*Assignment*. From the listing below, restate word for word the lines from the line containing "Task: Click the retweet arrows icon" down through the line containing "709x539 pixels.". Exclude pictures.

-- Opening Marker --

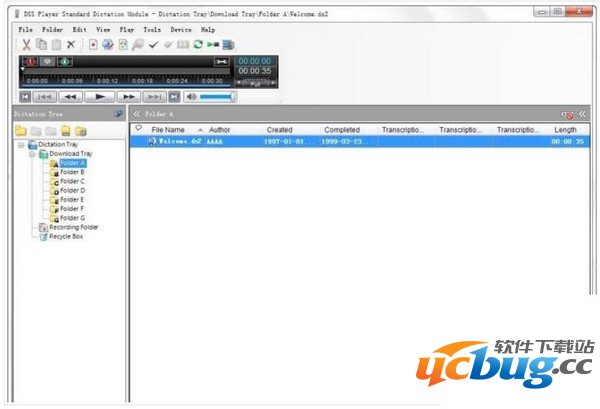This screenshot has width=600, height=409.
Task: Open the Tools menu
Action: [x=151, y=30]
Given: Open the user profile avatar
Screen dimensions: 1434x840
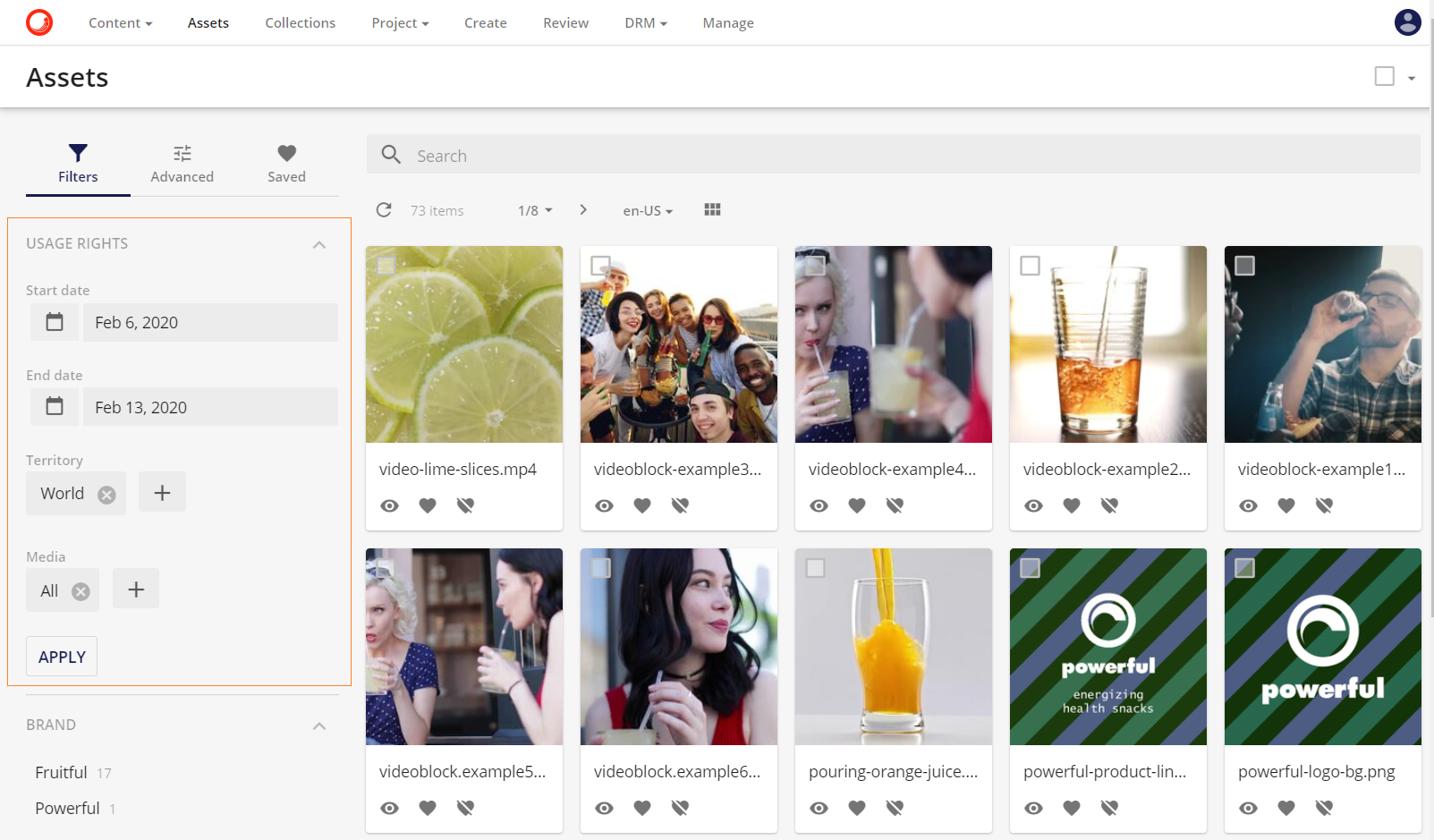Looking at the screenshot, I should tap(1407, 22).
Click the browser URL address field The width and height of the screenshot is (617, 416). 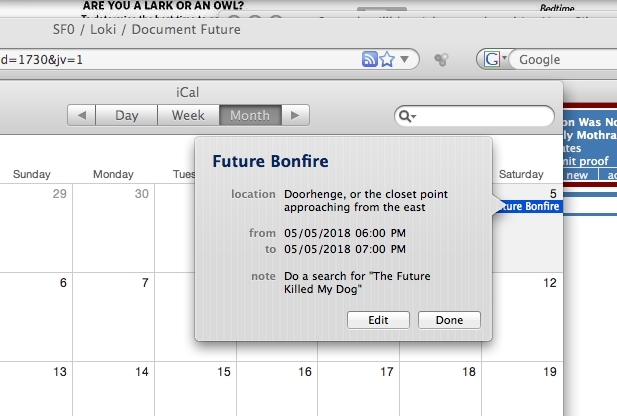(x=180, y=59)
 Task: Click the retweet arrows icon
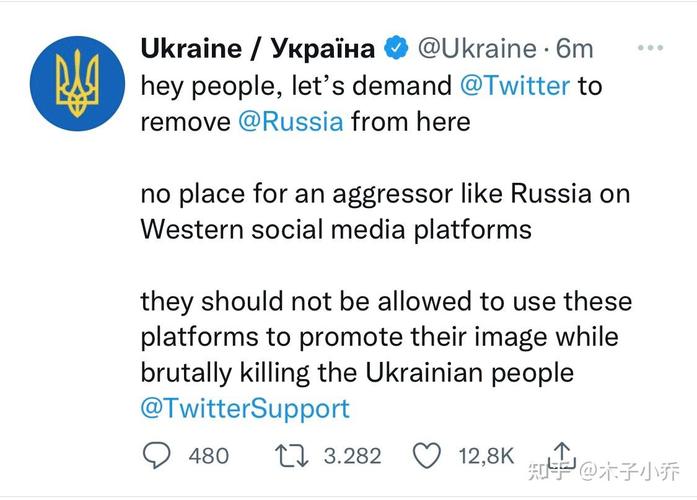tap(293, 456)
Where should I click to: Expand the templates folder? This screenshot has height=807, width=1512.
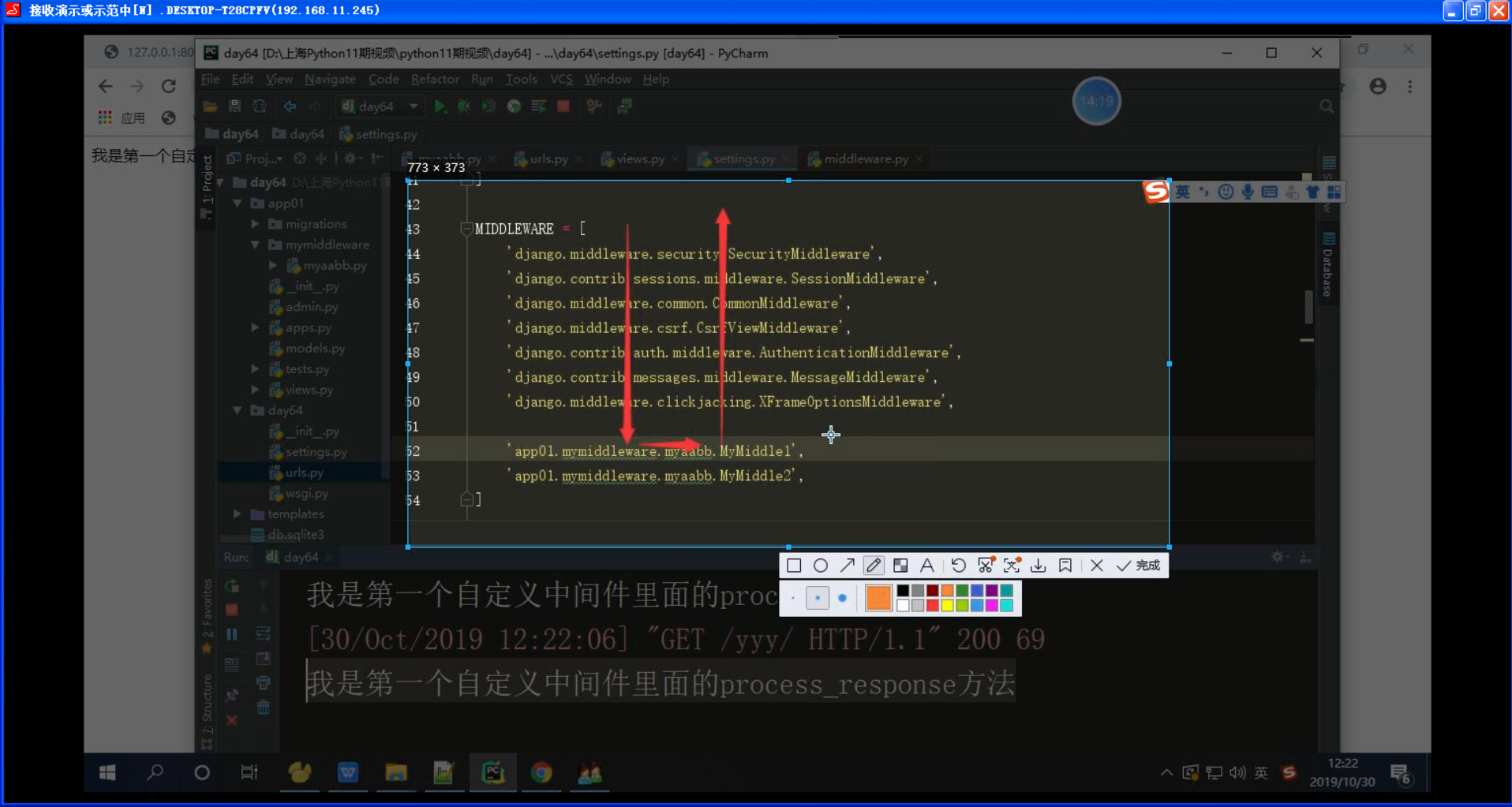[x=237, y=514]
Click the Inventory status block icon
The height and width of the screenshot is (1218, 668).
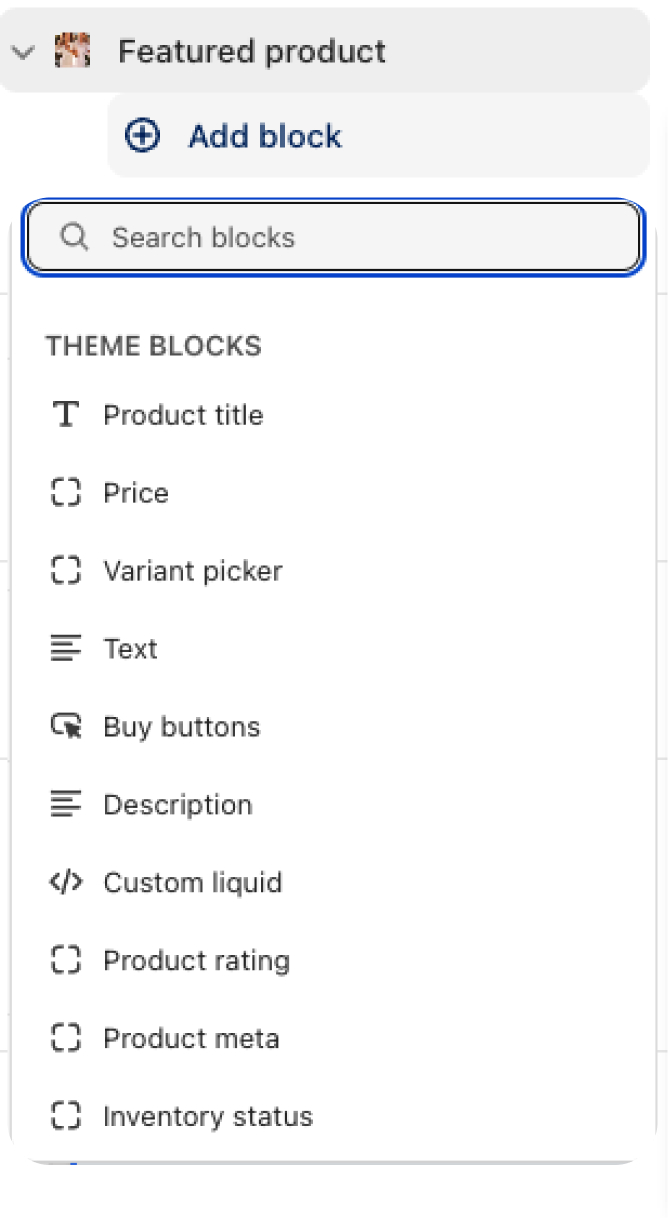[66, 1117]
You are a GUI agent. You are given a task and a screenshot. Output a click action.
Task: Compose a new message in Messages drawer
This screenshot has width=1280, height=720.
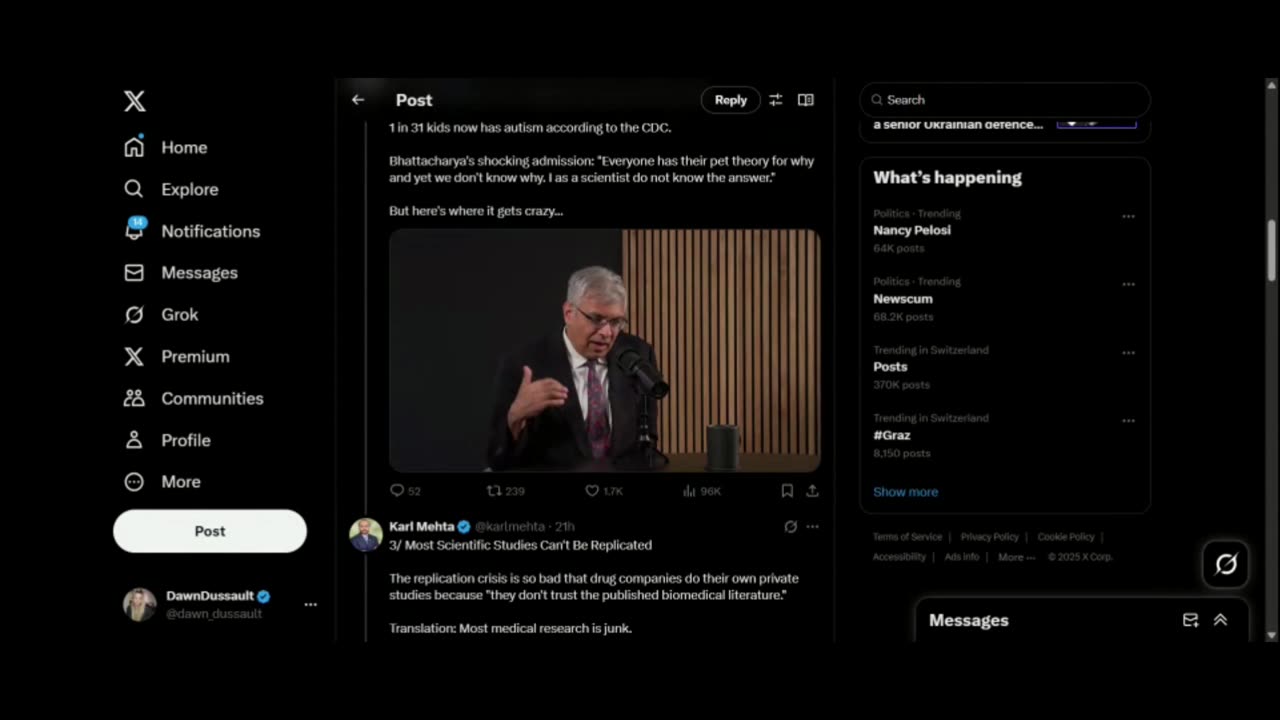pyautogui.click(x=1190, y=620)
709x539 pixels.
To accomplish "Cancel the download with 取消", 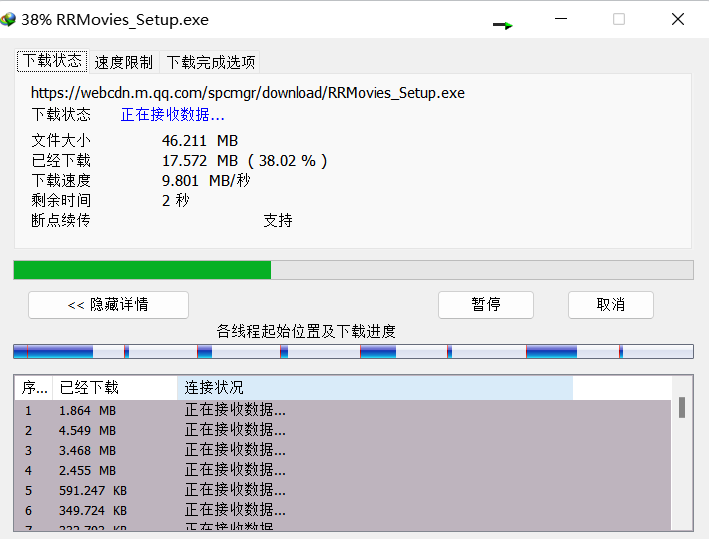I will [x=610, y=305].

-- Closing Marker --

*Task output*.
 Task: Click the retweet arrows icon
tap(293, 456)
Where should I click to: Expand the templates folder? This screenshot has height=807, width=1512.
[x=237, y=514]
Click the Inventory status block icon
The height and width of the screenshot is (1218, 668).
[66, 1117]
You are a GUI agent. You are given a task and a screenshot. Output a click action.
Task: Compose a new message in Messages drawer
This screenshot has width=1280, height=720.
pyautogui.click(x=1190, y=620)
709x539 pixels.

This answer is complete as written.